Sleeve Gastrectomy With Modified Jejunoileal Bypass Model in Goto-Kakizaki Rats
The objective of this study was to develop a nonobese diabetic rat model for sleeve gastrectomy with modified jejunoileal bypass (SG/MJIB) and to investigate its effectiveness and safety for inducing diabetic control. Thirty-five 13-week-old male Goto-Kakizaki rats were randomly assigned to the pair-fed to sham-operated SG/MJIB (PFSO-SG/MJIB), SG/MJIB, PFSO-SG, SG, and control groups. The experimental period was 16 weeks postoperatively. Body weight; food intake; glycemic control outcomes; and ghrelin, glucagon-like peptide 1 (GLP-1), glucose-dependent insulinotropic peptide, and insulin levels were measured. The operated and PFSO groups showed significant weight loss 4 weeks postoperatively compared with the controls. The SG/MJIB and SG groups exhibited a significant improvement in oral glucose tolerance and insulin tolerance compared with the PFSO and control groups. The improved effects in the SG/MJIB group were better than those in the SG group. The SG/MJIB and SG groups showed decreased fasting ghrelin levels and increased levels of GLP-1 secretion 2 and 16 weeks postoperatively. Compared with the SG group, only the SG/MJIB group showed higher glucose-stimulated GLP-1 levels and significantly improved insulin secretion. SG/MJIB may be an effective, steady hypoglycemic surgical model, showing better diabetic control than SG. The hindgut may play a direct role in ameliorating glucose homeostasis.
Diabetes mellitus (DM) affects more than 285 million people worldwide, and this is expected to double to approximately 439 million by 2030.1 More than 90% of patients with diabetes have type 2 diabetes mellitus (T2DM). Even with strict hyperglycemia control, evidence for reducing complications related to T2DM has been reported2; nevertheless, current therapies, such as diet, exercise, behavior modification, oral hypoglycemic agents, and insulin, can rarely help patients return to euglycemia.3 Recent data proved that the most reliable treatment for the long-term management of T2DM is surgical intervention.4–6 Surgical techniques for T2DM treatment are based on intake restriction, malabsorption, or both of these.
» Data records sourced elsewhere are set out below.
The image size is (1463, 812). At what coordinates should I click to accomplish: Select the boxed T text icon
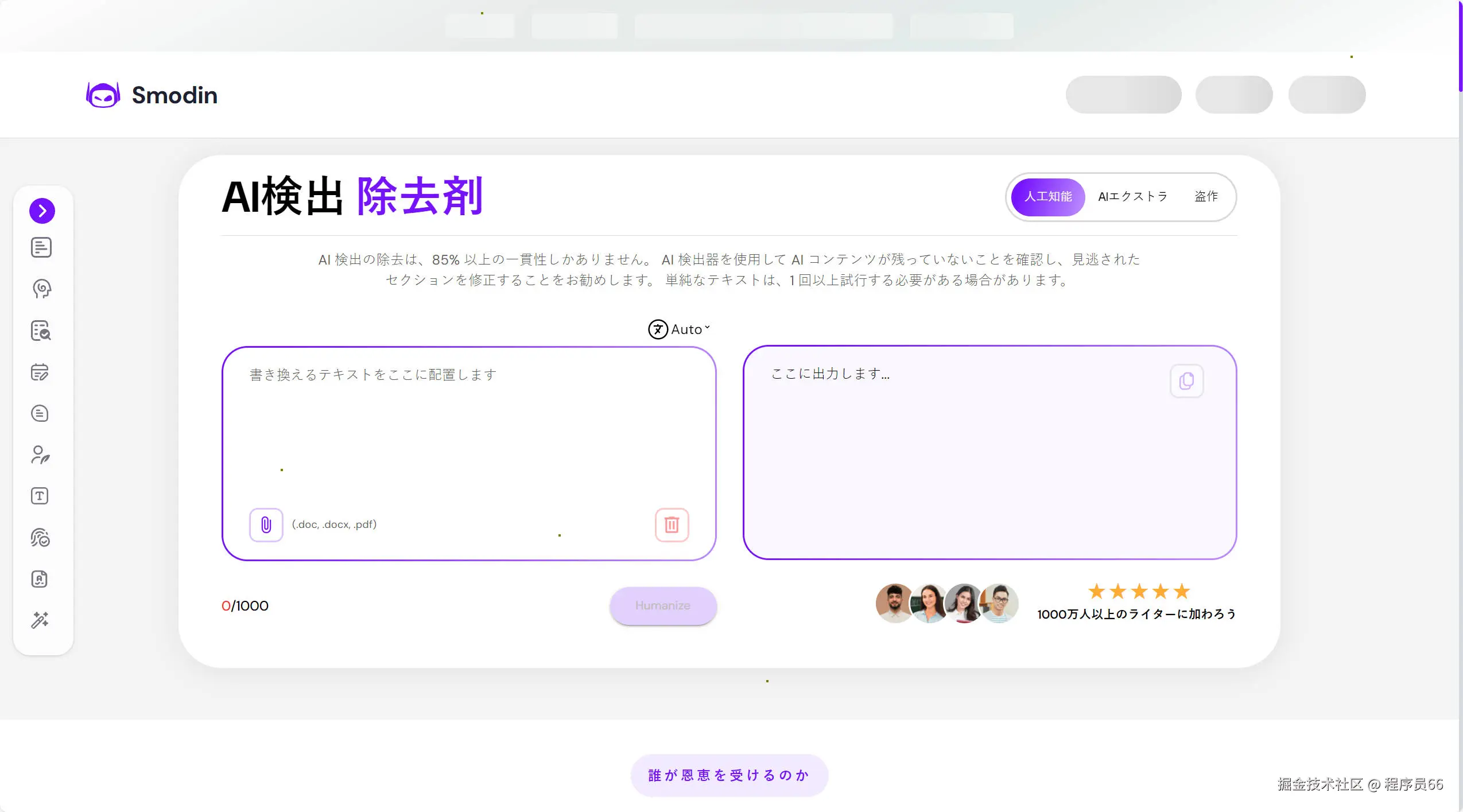coord(40,496)
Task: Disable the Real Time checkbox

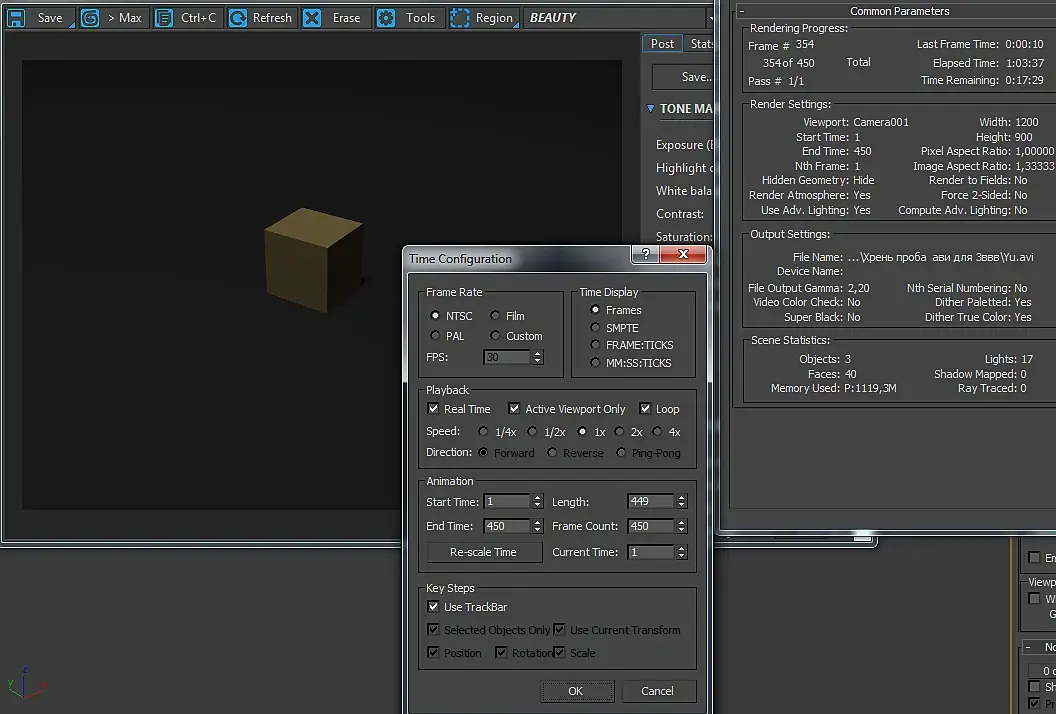Action: pyautogui.click(x=433, y=409)
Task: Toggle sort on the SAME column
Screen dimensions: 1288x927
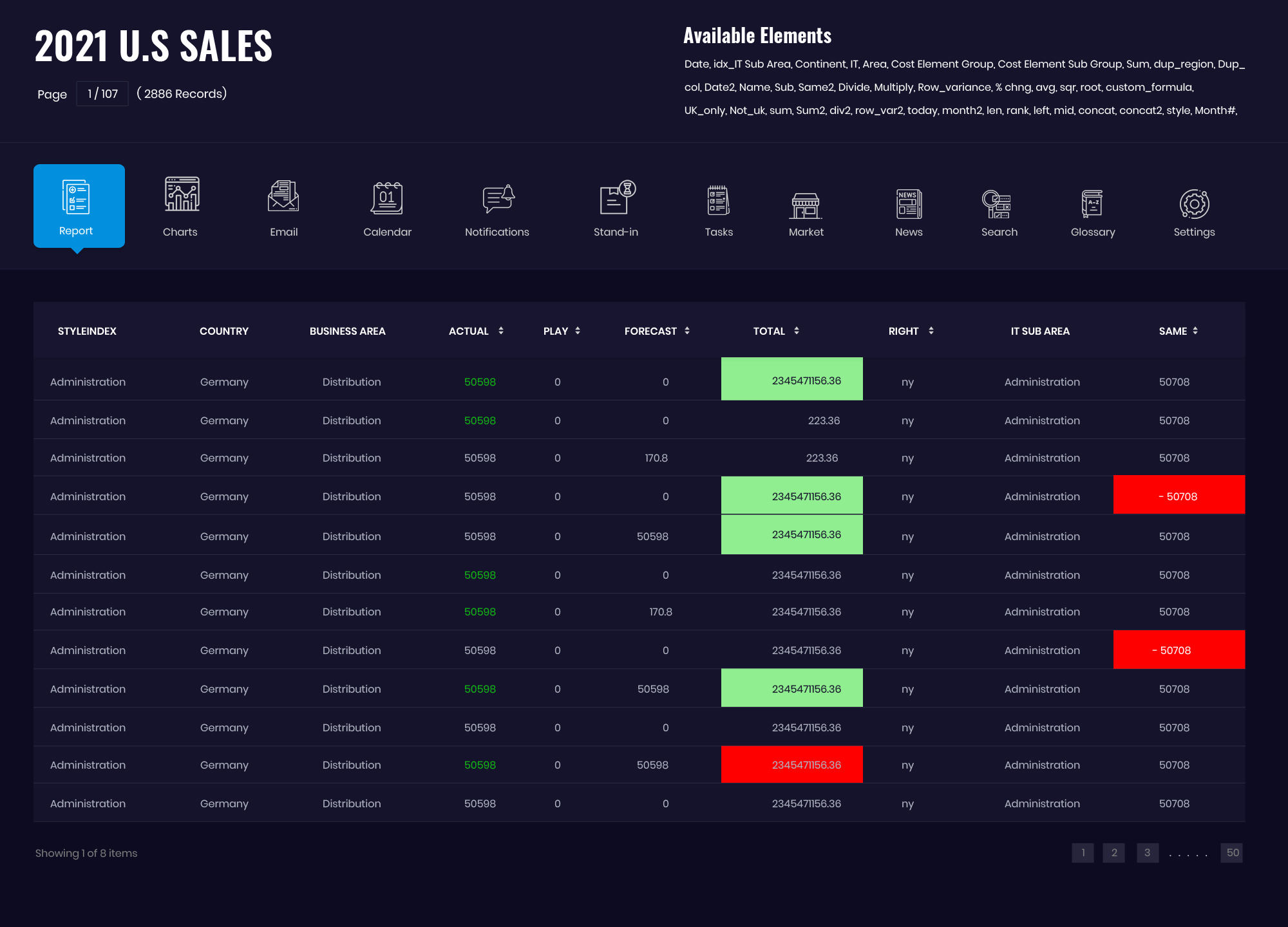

However, none of the currently performed operations can provide unanimous treatment effects or a clear therapeutic mechanism.7,8
Among the operations performed, adjustable gastric banding achieves hypoglycemia mainly through a limited food intake. Although this surgical method is relatively safe, the glycemic regulatory effect is far from satisfactory; complications, such as intragastric erosion or band slippage, may occur9; and the reoperation rate may be >10%.10 Jejunoileal bypass (JIB) has been the most effective T2DM treatment11; however, because of its severe complications, JIB has been abandoned by most surgeons.12 Other procedures that combine gastritis and malabsorption, such as Roux-en-Y bypass, exclude most parts of the stomach, making this organ and the biliary ducts inaccessible to the usual endoscopic examinations,13,14 which is not very suitable in high-risk patients.15
Recently, sleeve gastrectomy (SG) was reported with a hypoglycemic effect similar to that of Roux-en-Y bypass.4 However, the use of SG cannot explain the mechanism of T2DM control in detail. According to the latest research findings on T2DM treatment, we modified the JIB in addition to SG, and this surgical technique was named sleeve gastrectomy with modified jejunoileal bypass (SG/MJIB). SG/MJIB maintains the normal physiologic environment of the gastrointestinal tract, and it retains about half of the effective length of the bowel, which can provide an adequate absorption of nutrients in vivo to avoid the occurrence of malnutrition; it also shortens the time it takes for food to reach the terminal ileum16 (Fig. 1).



Citation: International Surgery 101, 1-2; 10.9738/INTSURG-D-15-00162.1
In this study, we established the effectiveness of the SG/MJIB model in nonobese Goto-Kakizaki (GK) rats by monitoring their body weight, food intake, glycemic control outcome, and levels of gastrointestinal hormones [ghrelin, glucagon-like peptide-1 (GLP-1), glucose-dependent insulinotropic peptide (GIP), and insulin] in GK rats during the study period.
Materials and Methods
Thirty-five 13-week-old male GK rats with spontaneous nonobese type 2 diabetic models were purchased from the Shanghai SLAC Laboratory Animal Co Ltd (Shanghai, China). The animals had free access to tap water, and they were fed a standard rat chow diet. All of the animals were housed in individual cages under standard conditions (a constant ambient temperature of 22°C and humidity of 60% in a 12-hour light/dark cycle). In this study, the Animal Care and Utilization Committee of Wuhan University approved the animal experiments.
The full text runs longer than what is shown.